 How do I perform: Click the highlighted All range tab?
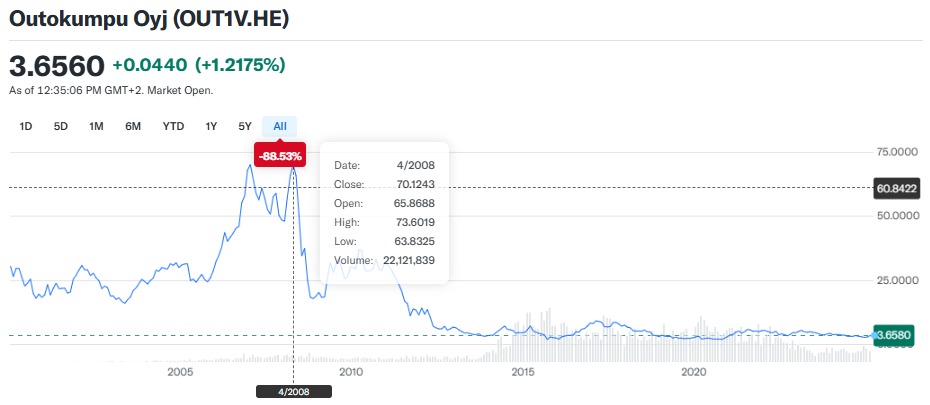tap(280, 126)
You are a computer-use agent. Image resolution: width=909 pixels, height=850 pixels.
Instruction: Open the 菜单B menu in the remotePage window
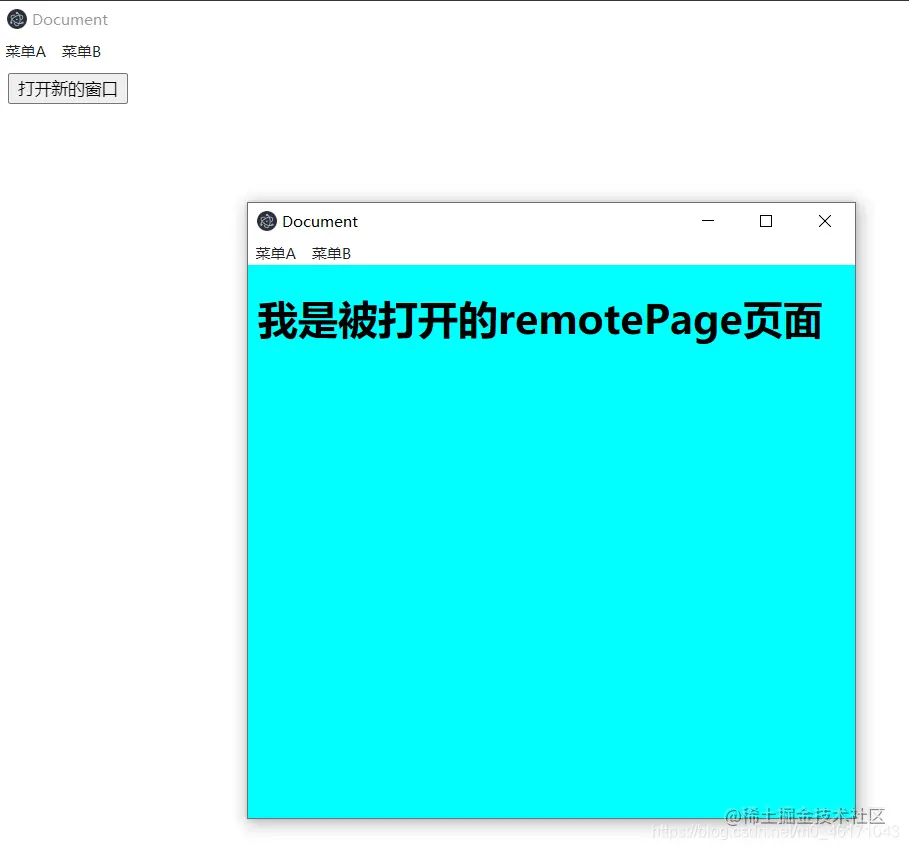[330, 253]
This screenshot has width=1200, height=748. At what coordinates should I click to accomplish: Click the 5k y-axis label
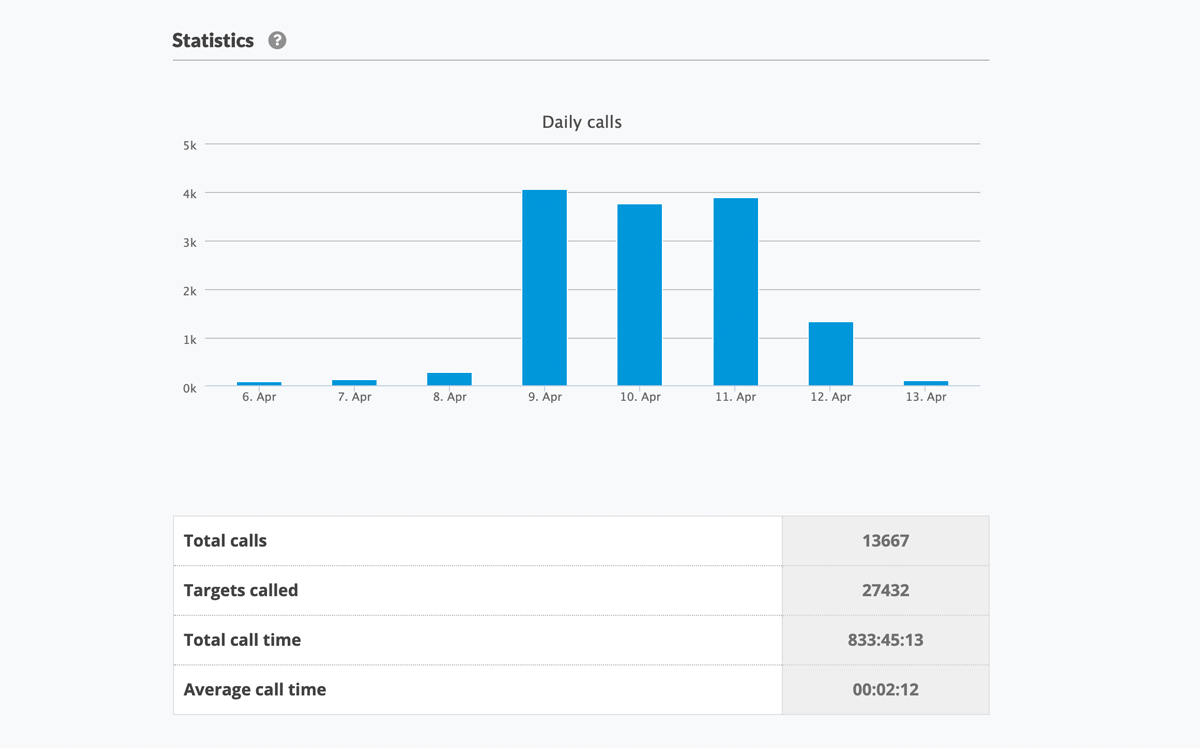(x=189, y=145)
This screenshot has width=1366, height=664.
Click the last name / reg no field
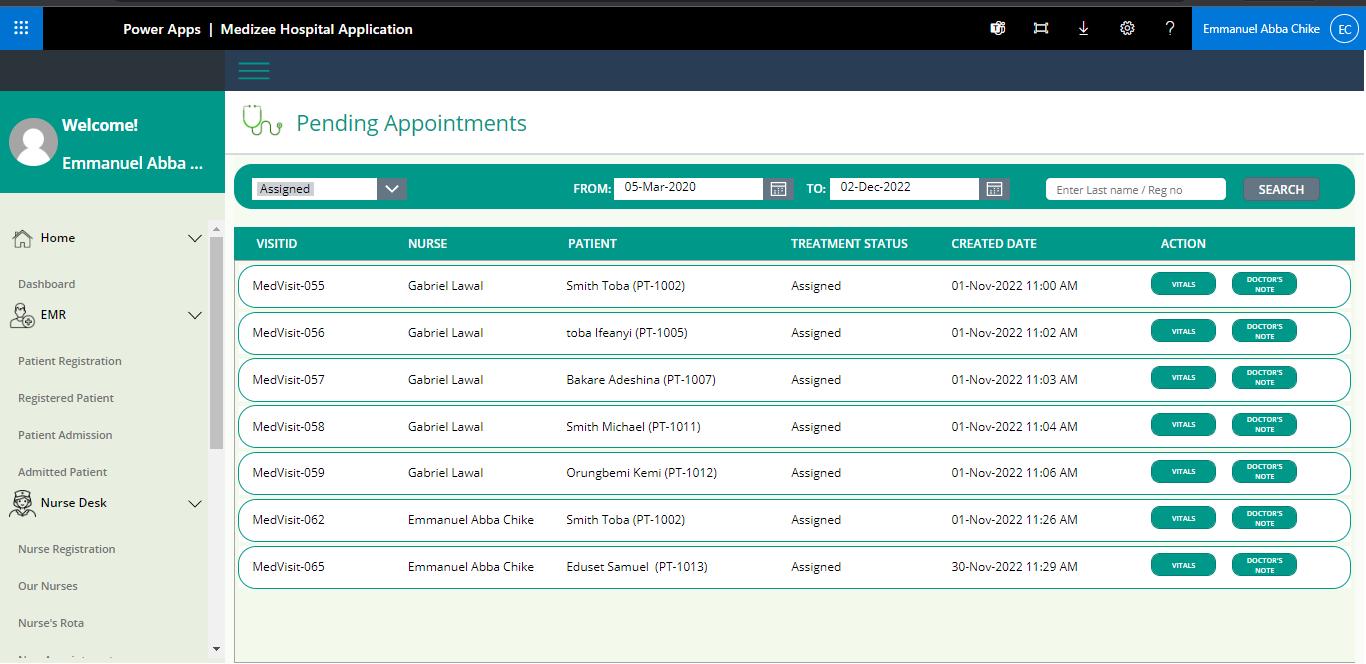tap(1135, 189)
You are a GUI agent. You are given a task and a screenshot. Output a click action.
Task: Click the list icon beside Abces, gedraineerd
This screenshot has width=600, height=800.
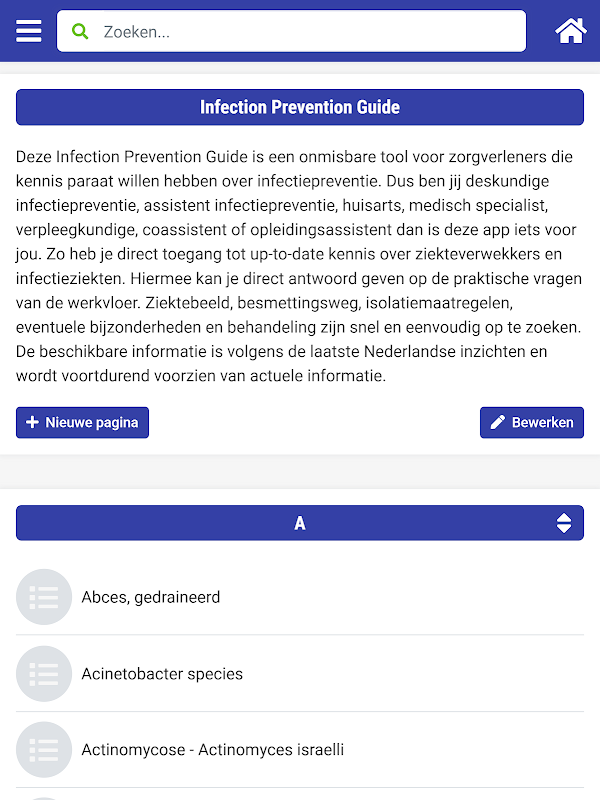[x=44, y=597]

+++

*Objective*:
Go through the listing above and copy out each line that contains the word "width", leaving out every other line.

*The completed task*:
You are a computer-use agent. Image resolution: width=909 pixels, height=850 pixels.
This screenshot has width=1200, height=748. At what coordinates should I click to accomplish: Click the 5k y-axis label
This screenshot has width=1366, height=664.
This screenshot has width=600, height=800.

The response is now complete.